The finished story – which sees the brothers use long-forgotten magic to bring their father back for a day, only for the spell to go wrong and only bring his legs back to life – obviously takes a few liberties with the source material, however.
"Growing up without a dad, every little piece of information I learned — his favorite colour or his favorite food — was a piece of him that I could put him together with," Scanlon told C & G News.
"We thought, what if they literally had a living piece? And that’s where the idea of the pants came up."
The contrasting personalities of timid Ian and brash Barley were also a new invention for the film, with Scanlon noting that in real life both brothers are a bit more reserved with less of a clash.
"My brother actually isn’t like Barley in characterisation at all," he said. "My brother is also very shy and thoughtful, and he’s a computer programmer. He’s very responsible."
"I think Dan is definitely Ian," Rae added. "Barley is a little more of a caricature, just to kind of play those opposites. Dan’s brother is absolutely lovely, and really nice. But that didn't make for a very enervating story!
"We'd be in the story room and Dan would just be like ‘Yeah but my brother was so nice to me...’ we're like ‘That doesn't work, that's no fun. Nobody wants to watch that. Nobody wants to see two brothers famously getting along.’
“So we mucked around a little bit,” she said.
Still, amidst all the magic, quests and added dramatic weight, there was one part of Scanlon’s story that’s almost directly translated into the film. When he and his brother were teenagers, while they didn’t receive a magic staff from their father (as Ian and Barley do in the film) they did get given a recording of his voice for the first time, taken by a relative at a wedding.
Unfortunately, after hours of scouring the tape it was discovered that Scanlon’s father only said “Hello!” and “Goodbye!” very quickly – but even that was something they hadn’t had before.
“I learned a lot about what kind of person he was by the way he said 'Hello' nervously and excited, and then the way he said 'Goodbye' is a little shy and awkward," he said. "[I thought], 'Oh, he’s like me. He’s an introvert.'"
In Onward, Ian similarly plays and replays a recording of his father’s voice when he misses his presence most deeply – though in this case the recording is longer and with more responses, meaning that he’s able to have a form of conversation with his long-dead parent in a particularly touching scene.
"Dan's story was a huge part of it, and it kind of laid the groundwork, and opened it up to expand on his story and make it a universal story about connection, about family," Rae said.
"Dan was a little bit reticent to always be coming at it from his own point of view, and we kept having to encourage him to really keep tapping into the personal aspect of the story. Because he was just worried it was going to become too autobiographical or something.
"So I had a lot of really really great times with all of us sharing our personal stories, so it wasn't necessarily just Dan and we were making a film for the world.

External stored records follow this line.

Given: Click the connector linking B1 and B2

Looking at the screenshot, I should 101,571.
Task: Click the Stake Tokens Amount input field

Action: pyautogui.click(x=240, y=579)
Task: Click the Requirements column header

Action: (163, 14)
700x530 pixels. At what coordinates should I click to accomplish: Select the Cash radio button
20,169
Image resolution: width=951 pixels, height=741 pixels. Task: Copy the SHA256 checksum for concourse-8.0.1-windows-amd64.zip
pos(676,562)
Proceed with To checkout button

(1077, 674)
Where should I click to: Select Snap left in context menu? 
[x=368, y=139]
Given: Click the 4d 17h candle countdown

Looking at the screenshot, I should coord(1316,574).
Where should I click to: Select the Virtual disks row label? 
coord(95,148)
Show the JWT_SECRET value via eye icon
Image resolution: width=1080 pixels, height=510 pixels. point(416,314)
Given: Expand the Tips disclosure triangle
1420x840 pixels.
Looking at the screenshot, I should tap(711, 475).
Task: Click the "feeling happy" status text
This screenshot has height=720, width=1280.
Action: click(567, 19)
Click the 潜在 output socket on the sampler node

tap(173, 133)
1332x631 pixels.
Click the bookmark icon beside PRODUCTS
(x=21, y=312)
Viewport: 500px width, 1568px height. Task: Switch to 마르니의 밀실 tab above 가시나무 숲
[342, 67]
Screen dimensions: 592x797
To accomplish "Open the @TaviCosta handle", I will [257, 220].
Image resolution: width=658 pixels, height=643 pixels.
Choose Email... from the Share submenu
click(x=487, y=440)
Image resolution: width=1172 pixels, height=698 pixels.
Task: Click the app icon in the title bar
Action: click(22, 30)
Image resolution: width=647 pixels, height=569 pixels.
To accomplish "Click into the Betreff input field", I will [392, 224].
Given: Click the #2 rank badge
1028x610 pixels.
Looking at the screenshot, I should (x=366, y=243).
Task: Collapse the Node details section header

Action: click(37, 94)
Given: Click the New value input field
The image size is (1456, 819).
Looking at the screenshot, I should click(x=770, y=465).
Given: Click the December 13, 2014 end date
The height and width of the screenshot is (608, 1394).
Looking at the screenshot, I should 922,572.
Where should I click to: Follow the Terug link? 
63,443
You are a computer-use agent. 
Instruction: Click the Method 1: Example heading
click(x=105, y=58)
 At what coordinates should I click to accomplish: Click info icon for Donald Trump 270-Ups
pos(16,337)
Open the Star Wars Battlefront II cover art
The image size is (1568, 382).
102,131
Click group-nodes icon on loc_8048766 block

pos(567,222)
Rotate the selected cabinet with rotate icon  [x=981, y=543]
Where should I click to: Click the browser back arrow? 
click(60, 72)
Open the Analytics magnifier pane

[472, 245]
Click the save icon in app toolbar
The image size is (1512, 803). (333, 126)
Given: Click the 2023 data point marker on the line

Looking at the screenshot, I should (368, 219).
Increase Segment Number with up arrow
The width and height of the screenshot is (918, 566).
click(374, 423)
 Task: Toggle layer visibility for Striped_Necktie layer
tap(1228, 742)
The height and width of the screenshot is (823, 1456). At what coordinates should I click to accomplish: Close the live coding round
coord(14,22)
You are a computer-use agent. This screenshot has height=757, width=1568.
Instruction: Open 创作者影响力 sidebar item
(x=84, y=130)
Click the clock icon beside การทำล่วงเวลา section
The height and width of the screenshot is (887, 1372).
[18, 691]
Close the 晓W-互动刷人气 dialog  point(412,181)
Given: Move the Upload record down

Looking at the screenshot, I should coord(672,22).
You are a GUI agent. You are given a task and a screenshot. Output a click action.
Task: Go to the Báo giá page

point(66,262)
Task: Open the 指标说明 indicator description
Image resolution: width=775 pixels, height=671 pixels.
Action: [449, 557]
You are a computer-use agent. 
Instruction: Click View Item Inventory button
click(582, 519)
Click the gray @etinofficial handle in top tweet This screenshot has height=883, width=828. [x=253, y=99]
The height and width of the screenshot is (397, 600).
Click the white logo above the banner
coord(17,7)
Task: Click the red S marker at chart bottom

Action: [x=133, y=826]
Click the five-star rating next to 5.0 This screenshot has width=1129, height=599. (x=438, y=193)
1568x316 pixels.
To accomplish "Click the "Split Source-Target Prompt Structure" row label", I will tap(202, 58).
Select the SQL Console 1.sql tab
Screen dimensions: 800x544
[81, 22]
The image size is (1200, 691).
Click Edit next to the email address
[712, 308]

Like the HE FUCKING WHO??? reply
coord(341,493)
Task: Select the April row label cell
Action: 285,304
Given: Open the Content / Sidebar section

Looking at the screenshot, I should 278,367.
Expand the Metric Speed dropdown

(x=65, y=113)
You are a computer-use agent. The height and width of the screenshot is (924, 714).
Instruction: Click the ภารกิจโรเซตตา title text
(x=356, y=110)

"But I think his personal story... everybody on the team, it just resonated with everyone," she concluded.
"When you tell a personal story, chances are even if people haven’t had the exact experience you had, they have had something like it, and if it comes from that true place, it’s probably going to touch people in one way or another," Scanlon agreed.
"So, they would tell us all their great stories, and we’d incorporate them."